Render the span of entries that opens with the line containing "generated image thumbnail" and closes with the line containing "Action: point(91,94)" as a JSON list of strings, one string per line, with blank lines left out.

### Dataset content
• • •

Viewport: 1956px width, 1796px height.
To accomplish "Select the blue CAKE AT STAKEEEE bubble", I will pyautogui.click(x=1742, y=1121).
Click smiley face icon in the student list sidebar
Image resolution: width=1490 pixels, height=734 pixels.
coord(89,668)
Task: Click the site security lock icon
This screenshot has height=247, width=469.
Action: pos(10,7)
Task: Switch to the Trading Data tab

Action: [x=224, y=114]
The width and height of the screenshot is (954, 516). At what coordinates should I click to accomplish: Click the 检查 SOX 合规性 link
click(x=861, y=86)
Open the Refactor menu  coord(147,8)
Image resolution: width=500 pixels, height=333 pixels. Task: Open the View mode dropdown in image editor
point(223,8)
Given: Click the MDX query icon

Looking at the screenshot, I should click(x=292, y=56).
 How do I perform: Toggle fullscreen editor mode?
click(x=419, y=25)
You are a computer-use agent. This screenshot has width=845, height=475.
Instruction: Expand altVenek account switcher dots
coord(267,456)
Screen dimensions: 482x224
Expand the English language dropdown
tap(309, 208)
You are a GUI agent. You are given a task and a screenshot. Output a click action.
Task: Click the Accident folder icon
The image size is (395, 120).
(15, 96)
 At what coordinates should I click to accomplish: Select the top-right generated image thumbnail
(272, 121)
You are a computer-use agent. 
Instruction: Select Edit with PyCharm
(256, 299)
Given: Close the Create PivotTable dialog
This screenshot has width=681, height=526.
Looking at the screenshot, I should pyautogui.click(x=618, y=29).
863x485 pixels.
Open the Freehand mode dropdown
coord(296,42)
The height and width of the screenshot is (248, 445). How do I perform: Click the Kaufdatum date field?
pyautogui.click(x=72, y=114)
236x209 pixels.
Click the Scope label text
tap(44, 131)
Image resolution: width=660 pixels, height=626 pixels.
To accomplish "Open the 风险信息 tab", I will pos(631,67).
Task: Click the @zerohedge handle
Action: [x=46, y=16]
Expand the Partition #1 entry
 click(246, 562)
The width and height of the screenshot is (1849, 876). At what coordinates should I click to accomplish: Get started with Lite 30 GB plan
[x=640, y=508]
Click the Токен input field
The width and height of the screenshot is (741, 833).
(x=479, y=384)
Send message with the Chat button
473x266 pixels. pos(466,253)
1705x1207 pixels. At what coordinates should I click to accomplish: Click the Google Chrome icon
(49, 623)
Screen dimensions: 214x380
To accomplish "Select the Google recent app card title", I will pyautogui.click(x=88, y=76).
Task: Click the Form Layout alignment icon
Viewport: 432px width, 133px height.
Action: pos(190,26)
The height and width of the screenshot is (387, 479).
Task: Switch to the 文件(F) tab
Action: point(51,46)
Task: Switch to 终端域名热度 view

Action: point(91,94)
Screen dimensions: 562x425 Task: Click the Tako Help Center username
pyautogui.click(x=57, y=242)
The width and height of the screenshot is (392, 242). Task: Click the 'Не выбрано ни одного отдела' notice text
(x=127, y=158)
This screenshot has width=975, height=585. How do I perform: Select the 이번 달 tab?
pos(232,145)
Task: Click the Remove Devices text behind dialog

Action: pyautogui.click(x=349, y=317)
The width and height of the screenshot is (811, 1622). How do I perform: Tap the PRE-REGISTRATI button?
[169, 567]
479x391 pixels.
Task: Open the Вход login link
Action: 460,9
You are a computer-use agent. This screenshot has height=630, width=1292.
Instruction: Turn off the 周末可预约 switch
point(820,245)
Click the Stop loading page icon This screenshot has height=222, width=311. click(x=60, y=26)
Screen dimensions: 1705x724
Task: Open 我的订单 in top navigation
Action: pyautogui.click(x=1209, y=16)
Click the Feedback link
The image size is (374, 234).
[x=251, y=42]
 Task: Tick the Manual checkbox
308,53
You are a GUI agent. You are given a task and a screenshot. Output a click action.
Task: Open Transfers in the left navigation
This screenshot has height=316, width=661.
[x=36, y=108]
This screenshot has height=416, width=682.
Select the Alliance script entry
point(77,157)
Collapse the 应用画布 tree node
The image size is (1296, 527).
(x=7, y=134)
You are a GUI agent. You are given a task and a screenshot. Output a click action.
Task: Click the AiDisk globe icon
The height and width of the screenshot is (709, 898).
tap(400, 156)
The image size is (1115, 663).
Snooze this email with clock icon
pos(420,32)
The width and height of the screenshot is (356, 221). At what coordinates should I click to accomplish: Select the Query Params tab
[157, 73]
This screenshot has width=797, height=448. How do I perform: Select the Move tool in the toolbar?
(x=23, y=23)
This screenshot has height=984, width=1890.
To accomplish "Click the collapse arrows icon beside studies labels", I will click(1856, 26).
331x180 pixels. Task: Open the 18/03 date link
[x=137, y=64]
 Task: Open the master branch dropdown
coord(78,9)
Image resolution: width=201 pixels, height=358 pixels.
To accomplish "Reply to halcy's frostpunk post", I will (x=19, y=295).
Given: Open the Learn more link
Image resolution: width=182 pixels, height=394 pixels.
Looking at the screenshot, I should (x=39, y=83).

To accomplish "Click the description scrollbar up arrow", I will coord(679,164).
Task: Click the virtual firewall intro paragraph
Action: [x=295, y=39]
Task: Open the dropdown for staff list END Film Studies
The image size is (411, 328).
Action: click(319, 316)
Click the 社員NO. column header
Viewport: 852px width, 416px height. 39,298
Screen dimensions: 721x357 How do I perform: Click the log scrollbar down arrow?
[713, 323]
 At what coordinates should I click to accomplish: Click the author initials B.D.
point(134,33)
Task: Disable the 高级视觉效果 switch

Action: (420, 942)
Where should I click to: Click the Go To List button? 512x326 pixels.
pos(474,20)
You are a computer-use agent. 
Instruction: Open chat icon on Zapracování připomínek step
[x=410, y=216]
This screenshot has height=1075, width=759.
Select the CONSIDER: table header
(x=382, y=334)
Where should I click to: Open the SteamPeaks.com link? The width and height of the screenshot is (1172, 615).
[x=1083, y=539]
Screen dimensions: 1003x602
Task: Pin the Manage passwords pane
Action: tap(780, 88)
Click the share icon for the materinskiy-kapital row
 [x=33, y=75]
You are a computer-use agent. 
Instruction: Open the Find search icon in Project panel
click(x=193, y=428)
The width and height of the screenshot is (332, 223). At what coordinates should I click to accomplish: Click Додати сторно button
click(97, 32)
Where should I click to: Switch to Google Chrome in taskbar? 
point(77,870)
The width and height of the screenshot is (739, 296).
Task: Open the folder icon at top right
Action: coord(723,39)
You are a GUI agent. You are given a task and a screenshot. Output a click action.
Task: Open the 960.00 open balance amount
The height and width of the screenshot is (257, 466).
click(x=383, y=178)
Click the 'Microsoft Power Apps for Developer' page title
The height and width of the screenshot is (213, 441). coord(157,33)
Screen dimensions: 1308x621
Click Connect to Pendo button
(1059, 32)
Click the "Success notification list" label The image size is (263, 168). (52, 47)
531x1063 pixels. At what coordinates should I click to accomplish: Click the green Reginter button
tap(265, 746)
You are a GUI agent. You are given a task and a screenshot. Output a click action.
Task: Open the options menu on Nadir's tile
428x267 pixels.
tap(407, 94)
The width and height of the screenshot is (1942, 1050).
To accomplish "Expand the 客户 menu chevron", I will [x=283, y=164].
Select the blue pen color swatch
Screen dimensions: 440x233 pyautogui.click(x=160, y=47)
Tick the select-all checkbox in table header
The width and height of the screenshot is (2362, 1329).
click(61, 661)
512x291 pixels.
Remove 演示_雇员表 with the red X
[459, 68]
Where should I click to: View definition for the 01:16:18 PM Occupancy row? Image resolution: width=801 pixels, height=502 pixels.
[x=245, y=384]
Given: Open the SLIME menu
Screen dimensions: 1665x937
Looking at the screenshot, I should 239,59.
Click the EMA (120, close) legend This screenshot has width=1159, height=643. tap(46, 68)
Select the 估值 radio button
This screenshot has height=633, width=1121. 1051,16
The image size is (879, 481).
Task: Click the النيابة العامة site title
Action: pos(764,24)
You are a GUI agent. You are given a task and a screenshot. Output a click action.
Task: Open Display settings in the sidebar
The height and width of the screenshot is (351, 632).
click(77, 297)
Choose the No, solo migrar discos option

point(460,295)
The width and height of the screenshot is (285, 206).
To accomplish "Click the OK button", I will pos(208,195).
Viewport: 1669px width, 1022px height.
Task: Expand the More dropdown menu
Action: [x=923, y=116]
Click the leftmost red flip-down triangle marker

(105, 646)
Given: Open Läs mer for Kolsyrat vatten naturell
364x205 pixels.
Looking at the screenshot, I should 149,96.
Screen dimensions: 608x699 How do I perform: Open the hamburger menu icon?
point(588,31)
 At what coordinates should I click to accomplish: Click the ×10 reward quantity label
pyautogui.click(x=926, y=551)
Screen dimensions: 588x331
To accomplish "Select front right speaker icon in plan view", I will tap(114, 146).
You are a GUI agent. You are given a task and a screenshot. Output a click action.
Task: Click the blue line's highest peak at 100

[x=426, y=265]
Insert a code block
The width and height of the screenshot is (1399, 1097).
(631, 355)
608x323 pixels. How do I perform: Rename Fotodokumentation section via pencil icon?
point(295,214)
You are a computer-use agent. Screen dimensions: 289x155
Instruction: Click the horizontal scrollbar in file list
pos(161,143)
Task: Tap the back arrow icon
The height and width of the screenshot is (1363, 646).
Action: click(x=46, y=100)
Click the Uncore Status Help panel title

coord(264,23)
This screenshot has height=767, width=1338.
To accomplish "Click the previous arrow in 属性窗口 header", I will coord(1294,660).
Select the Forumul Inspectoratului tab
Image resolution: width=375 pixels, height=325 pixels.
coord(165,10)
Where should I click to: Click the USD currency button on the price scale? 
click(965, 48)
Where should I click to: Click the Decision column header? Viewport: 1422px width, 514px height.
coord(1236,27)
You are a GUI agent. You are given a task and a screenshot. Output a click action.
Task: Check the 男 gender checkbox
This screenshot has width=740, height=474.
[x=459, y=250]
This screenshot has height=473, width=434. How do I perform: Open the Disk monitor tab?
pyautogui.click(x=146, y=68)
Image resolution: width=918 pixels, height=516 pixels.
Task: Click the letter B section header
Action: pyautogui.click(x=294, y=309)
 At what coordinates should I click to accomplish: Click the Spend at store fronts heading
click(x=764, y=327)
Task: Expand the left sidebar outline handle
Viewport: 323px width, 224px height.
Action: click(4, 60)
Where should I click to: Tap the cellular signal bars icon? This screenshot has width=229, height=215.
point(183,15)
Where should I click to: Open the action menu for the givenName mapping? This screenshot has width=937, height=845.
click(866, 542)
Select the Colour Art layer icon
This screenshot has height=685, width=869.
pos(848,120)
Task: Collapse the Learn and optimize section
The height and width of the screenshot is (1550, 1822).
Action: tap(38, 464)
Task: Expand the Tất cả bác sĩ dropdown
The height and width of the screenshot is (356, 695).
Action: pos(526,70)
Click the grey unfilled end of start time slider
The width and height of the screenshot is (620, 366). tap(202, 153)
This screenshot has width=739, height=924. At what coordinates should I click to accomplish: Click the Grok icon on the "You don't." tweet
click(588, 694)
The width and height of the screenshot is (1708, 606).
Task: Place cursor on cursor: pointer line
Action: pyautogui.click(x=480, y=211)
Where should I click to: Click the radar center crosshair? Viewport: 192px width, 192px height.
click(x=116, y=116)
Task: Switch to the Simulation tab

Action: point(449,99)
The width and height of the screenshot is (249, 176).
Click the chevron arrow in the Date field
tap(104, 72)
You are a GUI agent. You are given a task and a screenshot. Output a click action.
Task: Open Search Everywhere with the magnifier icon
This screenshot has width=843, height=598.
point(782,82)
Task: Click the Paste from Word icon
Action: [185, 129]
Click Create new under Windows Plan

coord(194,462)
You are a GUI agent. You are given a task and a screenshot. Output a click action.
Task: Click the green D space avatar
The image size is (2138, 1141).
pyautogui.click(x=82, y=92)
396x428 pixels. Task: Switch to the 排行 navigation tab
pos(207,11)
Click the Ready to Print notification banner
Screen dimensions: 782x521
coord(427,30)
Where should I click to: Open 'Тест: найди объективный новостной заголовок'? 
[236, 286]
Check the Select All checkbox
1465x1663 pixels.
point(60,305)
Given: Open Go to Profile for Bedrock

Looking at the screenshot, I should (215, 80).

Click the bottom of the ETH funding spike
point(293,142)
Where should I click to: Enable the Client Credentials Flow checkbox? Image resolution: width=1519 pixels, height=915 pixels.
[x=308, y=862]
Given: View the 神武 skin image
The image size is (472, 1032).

• • •

### Solution to this task
[
  " At what coordinates should I click to accomplish: Select the top-right generated image thumbnail",
  "(272, 121)",
  "You are a computer-use agent. ",
  "Instruction: Select Edit with PyCharm",
  "(256, 299)",
  "Given: Close the Create PivotTable dialog",
  "This screenshot has width=681, height=526.",
  "Looking at the screenshot, I should pyautogui.click(x=618, y=29).",
  "863x485 pixels.",
  "Open the Freehand mode dropdown",
  "coord(296,42)",
  "The height and width of the screenshot is (248, 445). How do I perform: Click the Kaufdatum date field?",
  "pyautogui.click(x=72, y=114)",
  "236x209 pixels.",
  "Click the Scope label text",
  "tap(44, 131)",
  "Image resolution: width=660 pixels, height=626 pixels.",
  "To accomplish \"Open the 风险信息 tab\", I will pos(631,67).",
  "Task: Click the @zerohedge handle",
  "Action: [x=46, y=16]",
  "Expand the Partition #1 entry",
  " click(246, 562)",
  "The width and height of the screenshot is (1849, 876). At what coordinates should I click to accomplish: Get started with Lite 30 GB plan",
  "[x=640, y=508]",
  "Click the Токен input field",
  "The width and height of the screenshot is (741, 833).",
  "(x=479, y=384)",
  "Send message with the Chat button",
  "473x266 pixels. pos(466,253)",
  "1705x1207 pixels. At what coordinates should I click to accomplish: Click the Google Chrome icon",
  "(49, 623)",
  "Screen dimensions: 214x380",
  "To accomplish \"Select the Google recent app card title\", I will pyautogui.click(x=88, y=76).",
  "Task: Click the Form Layout alignment icon",
  "Viewport: 432px width, 133px height.",
  "Action: pos(190,26)",
  "The height and width of the screenshot is (387, 479).",
  "Task: Switch to the 文件(F) tab",
  "Action: point(51,46)",
  "Task: Switch to 终端域名热度 view",
  "Action: point(91,94)"
]